Each group takes part in three sessions:
Here pupils will form teams of between 3 and 5 members (where mixing pupils from different schools will be encouraged). They will then take part in a "maths" quiz consisting of a number of rounds, where questions will be read out by a "quiz master", including a picture round.
Here pupils will be involved in competitive game playing. Examples include:
Circle Game - two players take it in turns to join with a straight line a pair of dots on a circle. The first person to complete the triangle wins the game; or alternatively the first person to complete a triangle loses.
Filling in squares on a grid - a more intellectual form of noughts and crosses, trying to claim the last squares for yourself.

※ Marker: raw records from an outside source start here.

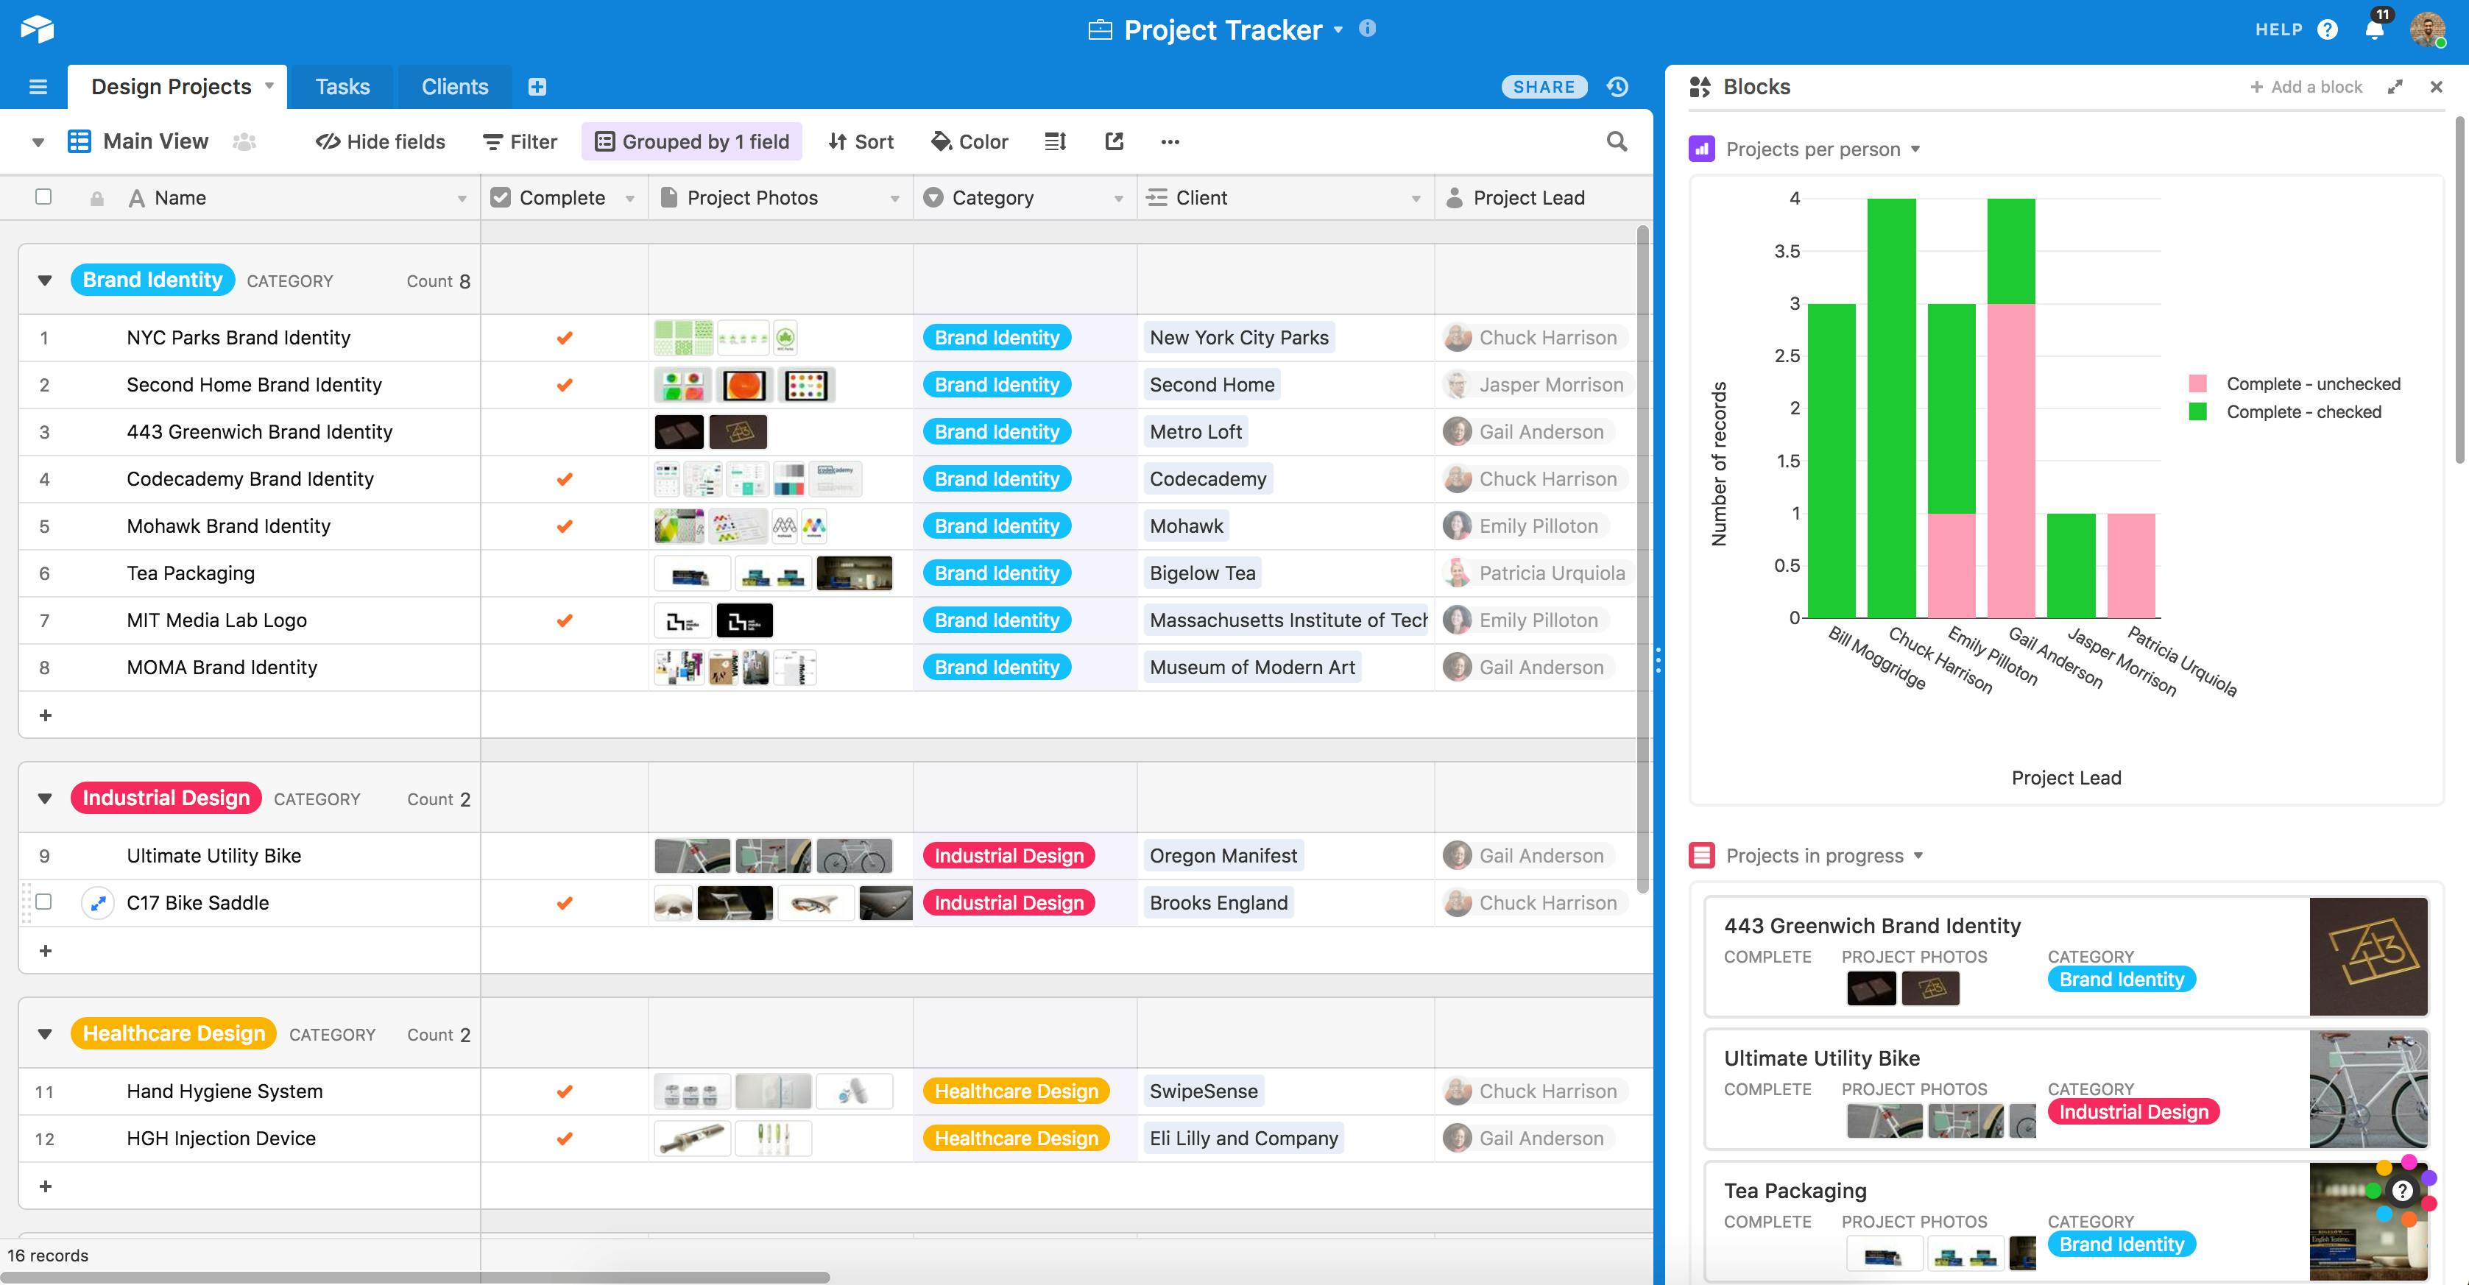Switch to the Clients tab
This screenshot has height=1285, width=2469.
(x=454, y=86)
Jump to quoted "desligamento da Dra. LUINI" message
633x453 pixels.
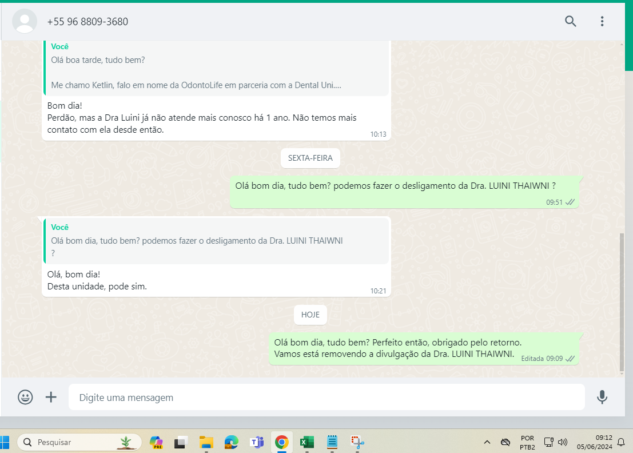tap(216, 241)
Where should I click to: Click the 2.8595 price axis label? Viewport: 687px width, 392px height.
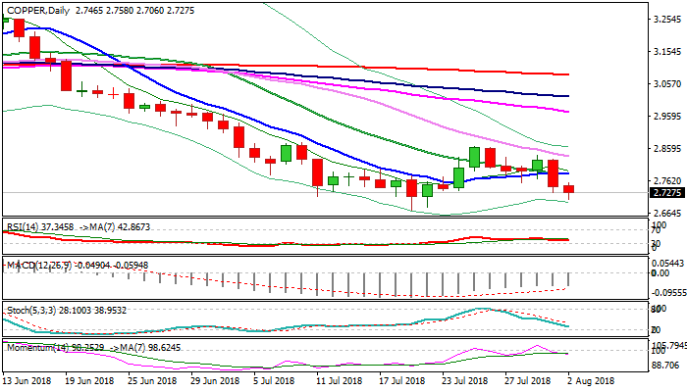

Match Game - using a pile of matches, two players take it in turns to remove between one and x number of matches. The player to remove the last match is the winner.
Optimisation Game - here teams of pupils try to design and build a structure, subject to time and cost constraints, with the aim of maximising profit.
Sampling Challenge - These challenges can range from whether people can taste the difference between various drinks, to whether chocolate can actually be good for you, to how random is random? Pupils will take part in one of these activities and investigate how statistics can play a role in almost every aspect of everyday life.
Ciphers - Ever wanted to be a spy? In this activity pupils will find out about some of the mathematics behind the coding and decoding of messages. They will look at the frequency at which different letters appear in everyday text, and compete to be the first team to decode a message.